College was better. I felt like I “belonged” somewhere for the first time. I immersed myself into church and with people who did the same. My desire for connection was filled with people who were Christians so I thought I was on the right path. It was only when I finished college and started working in the real world, did I realize that the place where I felt like I belonged for all those years was actually not what what it was at all. And the same went for my relationship at that time.
I handled my anxiety & depression ok during that time with the help of a therapist and one dear friend who was going through the exact same thing as me. Seeing a therapist was exactly what I needed, and I should’ve gone sooner.
Fast-forward about 6 years… I’m now happily married to Chris, and we are living in North Carolina and working for a new company. Baylor is 2 1/2 years old, and I’d just given birth to our second child, Loxley. My anxiety & depression started rearing its head again, this time in the form of PPD. I knew something wasn’t right so I made an appointment with my doctor and walked in with a list of problems I was experiencing. I remember a few things I had on the list:
Shortness of breath
Fear of dying
She looked at the list and said yes, these are symptoms of severe anxiety and I can help you. I left with a prescription for 10mg of Lexapro, which is an anti-anxiety, anti-depression combo. I started noticing a difference about 2 weeks into taking it. It didn’t completely take away all my symptoms but it eased them a lot.

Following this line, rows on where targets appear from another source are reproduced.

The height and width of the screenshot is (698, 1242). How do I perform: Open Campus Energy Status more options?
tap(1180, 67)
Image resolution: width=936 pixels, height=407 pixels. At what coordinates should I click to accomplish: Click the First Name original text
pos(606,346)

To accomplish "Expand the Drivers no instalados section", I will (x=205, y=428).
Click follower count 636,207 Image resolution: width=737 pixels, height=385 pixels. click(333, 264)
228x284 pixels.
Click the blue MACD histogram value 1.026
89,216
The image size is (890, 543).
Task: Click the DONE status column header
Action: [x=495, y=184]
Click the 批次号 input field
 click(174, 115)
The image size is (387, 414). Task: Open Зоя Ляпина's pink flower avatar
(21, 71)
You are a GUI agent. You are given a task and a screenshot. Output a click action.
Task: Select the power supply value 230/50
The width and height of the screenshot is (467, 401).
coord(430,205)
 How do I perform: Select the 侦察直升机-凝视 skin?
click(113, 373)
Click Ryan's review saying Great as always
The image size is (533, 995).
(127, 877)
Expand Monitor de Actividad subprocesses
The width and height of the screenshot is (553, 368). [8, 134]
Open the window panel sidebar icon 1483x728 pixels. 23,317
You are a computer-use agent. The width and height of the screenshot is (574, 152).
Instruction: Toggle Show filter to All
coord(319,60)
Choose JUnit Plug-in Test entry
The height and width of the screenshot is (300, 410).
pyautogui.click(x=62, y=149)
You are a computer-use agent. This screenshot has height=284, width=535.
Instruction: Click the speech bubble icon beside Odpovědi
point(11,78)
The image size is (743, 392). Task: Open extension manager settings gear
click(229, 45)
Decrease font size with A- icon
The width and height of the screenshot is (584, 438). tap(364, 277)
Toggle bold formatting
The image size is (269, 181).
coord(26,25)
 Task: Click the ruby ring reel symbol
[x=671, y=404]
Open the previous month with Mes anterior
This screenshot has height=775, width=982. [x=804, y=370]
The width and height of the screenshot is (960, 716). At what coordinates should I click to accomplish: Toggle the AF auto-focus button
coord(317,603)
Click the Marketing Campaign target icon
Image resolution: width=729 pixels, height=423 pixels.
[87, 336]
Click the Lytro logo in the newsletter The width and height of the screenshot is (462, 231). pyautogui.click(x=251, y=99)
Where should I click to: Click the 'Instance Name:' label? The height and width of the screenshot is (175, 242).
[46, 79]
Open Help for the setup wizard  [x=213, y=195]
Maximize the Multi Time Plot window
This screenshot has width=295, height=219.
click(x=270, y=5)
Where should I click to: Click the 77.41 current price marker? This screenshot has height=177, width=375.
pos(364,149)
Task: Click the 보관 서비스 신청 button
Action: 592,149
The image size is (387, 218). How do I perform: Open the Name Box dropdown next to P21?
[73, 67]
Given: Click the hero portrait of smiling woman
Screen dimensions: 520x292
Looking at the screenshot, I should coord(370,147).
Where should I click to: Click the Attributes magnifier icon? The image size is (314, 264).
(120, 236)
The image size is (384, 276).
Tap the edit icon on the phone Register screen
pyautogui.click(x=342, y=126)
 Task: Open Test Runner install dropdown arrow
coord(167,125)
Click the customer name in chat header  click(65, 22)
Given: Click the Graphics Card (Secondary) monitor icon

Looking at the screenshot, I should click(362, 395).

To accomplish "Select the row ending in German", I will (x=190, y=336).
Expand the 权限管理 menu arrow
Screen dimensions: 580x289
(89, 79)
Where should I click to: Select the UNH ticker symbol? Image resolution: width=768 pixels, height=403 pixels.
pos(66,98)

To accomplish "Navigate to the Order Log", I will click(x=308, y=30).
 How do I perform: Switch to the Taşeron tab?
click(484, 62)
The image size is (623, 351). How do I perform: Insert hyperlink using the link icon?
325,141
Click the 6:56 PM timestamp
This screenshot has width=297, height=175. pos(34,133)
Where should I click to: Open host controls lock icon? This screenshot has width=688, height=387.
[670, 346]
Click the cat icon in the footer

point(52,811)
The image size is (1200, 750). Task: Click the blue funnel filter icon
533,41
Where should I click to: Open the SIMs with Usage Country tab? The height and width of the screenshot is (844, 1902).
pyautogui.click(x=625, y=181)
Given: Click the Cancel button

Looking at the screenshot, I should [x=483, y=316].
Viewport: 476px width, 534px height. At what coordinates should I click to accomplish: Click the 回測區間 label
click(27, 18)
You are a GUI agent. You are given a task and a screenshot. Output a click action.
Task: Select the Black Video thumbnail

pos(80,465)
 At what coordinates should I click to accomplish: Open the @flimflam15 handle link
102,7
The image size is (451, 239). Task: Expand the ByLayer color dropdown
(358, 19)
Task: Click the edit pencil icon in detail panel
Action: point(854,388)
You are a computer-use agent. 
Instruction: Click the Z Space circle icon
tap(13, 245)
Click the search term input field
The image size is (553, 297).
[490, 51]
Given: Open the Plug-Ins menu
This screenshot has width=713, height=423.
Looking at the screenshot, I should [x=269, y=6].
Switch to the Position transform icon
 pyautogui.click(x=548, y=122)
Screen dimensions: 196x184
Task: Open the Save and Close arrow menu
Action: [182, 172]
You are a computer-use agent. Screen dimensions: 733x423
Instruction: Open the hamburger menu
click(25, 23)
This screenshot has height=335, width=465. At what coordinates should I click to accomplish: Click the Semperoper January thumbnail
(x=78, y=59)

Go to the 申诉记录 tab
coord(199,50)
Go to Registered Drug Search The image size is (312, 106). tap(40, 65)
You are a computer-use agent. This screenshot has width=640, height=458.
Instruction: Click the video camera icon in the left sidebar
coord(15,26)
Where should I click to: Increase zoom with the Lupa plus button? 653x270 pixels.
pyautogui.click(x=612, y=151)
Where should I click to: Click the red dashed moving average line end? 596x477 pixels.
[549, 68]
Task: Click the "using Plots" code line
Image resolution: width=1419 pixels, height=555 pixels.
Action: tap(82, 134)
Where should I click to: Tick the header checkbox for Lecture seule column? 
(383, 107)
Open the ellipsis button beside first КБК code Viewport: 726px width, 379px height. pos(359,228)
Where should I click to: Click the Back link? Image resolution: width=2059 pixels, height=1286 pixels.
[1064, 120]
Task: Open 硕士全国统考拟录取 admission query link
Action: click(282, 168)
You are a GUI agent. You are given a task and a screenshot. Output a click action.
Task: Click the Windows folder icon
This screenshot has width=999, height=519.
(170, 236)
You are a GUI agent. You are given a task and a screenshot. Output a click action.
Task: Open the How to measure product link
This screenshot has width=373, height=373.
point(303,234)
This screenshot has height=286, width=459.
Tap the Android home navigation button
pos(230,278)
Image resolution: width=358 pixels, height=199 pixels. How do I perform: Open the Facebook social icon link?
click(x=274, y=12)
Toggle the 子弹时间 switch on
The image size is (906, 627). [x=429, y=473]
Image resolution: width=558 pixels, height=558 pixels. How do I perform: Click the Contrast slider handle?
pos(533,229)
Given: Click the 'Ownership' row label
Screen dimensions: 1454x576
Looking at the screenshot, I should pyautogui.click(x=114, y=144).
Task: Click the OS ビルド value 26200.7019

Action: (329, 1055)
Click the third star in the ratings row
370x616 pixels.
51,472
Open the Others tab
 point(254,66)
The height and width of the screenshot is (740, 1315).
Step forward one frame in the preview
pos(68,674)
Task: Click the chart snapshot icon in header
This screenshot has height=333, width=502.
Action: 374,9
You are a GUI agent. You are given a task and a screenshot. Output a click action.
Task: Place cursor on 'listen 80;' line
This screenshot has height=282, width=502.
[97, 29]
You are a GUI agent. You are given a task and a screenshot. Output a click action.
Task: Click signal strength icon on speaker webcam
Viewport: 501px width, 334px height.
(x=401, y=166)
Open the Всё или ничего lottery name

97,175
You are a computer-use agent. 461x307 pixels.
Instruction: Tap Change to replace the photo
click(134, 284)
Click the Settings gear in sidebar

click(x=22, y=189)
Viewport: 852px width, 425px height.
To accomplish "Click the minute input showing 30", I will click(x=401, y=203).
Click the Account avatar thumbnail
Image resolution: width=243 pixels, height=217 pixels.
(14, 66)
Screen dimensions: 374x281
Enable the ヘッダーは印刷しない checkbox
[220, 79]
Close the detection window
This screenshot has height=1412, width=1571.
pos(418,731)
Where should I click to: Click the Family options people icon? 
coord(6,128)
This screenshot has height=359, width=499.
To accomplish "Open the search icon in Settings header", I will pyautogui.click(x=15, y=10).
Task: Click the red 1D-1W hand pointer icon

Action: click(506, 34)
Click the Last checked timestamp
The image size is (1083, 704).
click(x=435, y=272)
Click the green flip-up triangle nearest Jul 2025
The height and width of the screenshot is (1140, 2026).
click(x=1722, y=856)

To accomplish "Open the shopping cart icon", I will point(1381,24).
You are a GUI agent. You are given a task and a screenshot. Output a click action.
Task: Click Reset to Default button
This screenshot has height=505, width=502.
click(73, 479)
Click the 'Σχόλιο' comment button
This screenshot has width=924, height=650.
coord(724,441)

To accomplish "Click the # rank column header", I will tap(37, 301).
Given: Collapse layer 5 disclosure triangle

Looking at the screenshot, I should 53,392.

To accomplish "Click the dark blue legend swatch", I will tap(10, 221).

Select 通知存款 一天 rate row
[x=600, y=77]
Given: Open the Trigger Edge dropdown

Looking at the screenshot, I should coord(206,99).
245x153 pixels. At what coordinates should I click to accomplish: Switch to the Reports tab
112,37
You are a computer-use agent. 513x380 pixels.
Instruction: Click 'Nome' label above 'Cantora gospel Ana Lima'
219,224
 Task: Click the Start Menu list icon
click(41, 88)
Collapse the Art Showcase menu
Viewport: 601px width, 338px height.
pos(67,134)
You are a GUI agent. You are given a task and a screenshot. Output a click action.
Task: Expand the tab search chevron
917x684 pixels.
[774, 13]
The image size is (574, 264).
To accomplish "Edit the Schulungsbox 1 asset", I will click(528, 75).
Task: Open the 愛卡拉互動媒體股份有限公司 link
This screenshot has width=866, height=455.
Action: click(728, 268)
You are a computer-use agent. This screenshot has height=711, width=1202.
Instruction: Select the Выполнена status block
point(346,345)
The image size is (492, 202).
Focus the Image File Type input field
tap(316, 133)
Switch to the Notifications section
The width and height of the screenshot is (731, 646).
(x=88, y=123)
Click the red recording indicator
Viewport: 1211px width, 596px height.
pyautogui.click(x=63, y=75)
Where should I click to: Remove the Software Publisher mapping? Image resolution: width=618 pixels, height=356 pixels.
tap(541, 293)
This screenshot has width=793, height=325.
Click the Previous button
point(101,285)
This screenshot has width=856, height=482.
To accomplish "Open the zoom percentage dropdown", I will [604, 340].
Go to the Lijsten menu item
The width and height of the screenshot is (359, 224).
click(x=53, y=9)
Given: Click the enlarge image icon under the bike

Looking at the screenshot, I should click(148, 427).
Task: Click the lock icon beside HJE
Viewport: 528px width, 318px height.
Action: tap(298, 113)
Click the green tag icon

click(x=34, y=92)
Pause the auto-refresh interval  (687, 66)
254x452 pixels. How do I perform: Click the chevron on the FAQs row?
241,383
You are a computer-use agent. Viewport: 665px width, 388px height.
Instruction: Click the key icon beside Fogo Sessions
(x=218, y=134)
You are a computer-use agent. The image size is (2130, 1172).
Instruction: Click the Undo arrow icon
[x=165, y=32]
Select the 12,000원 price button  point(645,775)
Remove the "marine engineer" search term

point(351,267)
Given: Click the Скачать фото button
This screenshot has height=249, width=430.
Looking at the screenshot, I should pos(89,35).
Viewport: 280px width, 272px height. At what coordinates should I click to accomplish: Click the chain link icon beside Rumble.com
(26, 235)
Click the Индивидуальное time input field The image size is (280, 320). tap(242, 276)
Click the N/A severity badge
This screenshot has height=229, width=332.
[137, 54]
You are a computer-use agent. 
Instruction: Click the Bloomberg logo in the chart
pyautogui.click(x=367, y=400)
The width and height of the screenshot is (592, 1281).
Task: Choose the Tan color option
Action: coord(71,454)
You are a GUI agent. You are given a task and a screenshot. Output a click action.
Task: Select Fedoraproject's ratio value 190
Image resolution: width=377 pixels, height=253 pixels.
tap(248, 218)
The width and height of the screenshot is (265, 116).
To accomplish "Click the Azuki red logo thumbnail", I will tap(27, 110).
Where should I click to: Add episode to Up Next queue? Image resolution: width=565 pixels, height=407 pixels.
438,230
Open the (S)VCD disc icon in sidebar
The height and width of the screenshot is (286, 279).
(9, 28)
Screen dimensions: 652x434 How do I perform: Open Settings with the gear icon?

I kept taking Lexapro for 4 years; right up until I found out I was pregnant with my 3rd child. I consulted with my new doctor (we had moved back to Alabama at this point) and she said candidly that there was not enough information on taking anti-depressants while pregnant so if I could be off of the meds, that would be best. (Please consult your doctor before doing this as they each have their own point of view on it). So I decided to stop taking them – for 9 months of pregnancy, then another 2 months while breastfeeding.
It was the hardest most mentally challenging thing I have ever done in my life.
Also during that time our oldest was diagnosed with autism.
Truth is, I think most of us are struggling with our mental health. We just don’t talk about it because of the stigma that comes with it. But who cares? Mental health is no different from physical health. The brain is a part of the body. Anxiety and depression is a chemical imbalance of the brain. It’s not a weakness. Just as we wouldn’t tell someone “just don’t have cancer” or “just don’t have heart disease”… we also shouldn’t tell someone “just don’t get anxious” or “just don’t get depressed”. No.
Mamas, we carry the mental load in our family. It’s just how we are wired. We carry the weight of the day-to-day demands… the scheduling, the housework, the activities, the groceries, the appointments, the birthday parties, the haircuts, the field trips, the play dates, the dog… you name it and it’s already up there in our minds to get done. Combine that with the pressures of staying hyper-focused on our kids at all times…. we are absolutely mentally strained.
Some of us can manage our mental health by exercise, diet, therapy, or prayer. That is totally legitimate and possible. Some of us our conditions are genetic and we can’t escape them no matter how hard we try. So we need a little extra help – and that’s ok too.
We cannot care for other people WELL without taking care of ourselves first.
If mental health is something that impacts you or someone you love, please seek help and talk about it, so together we can reduce the stigma.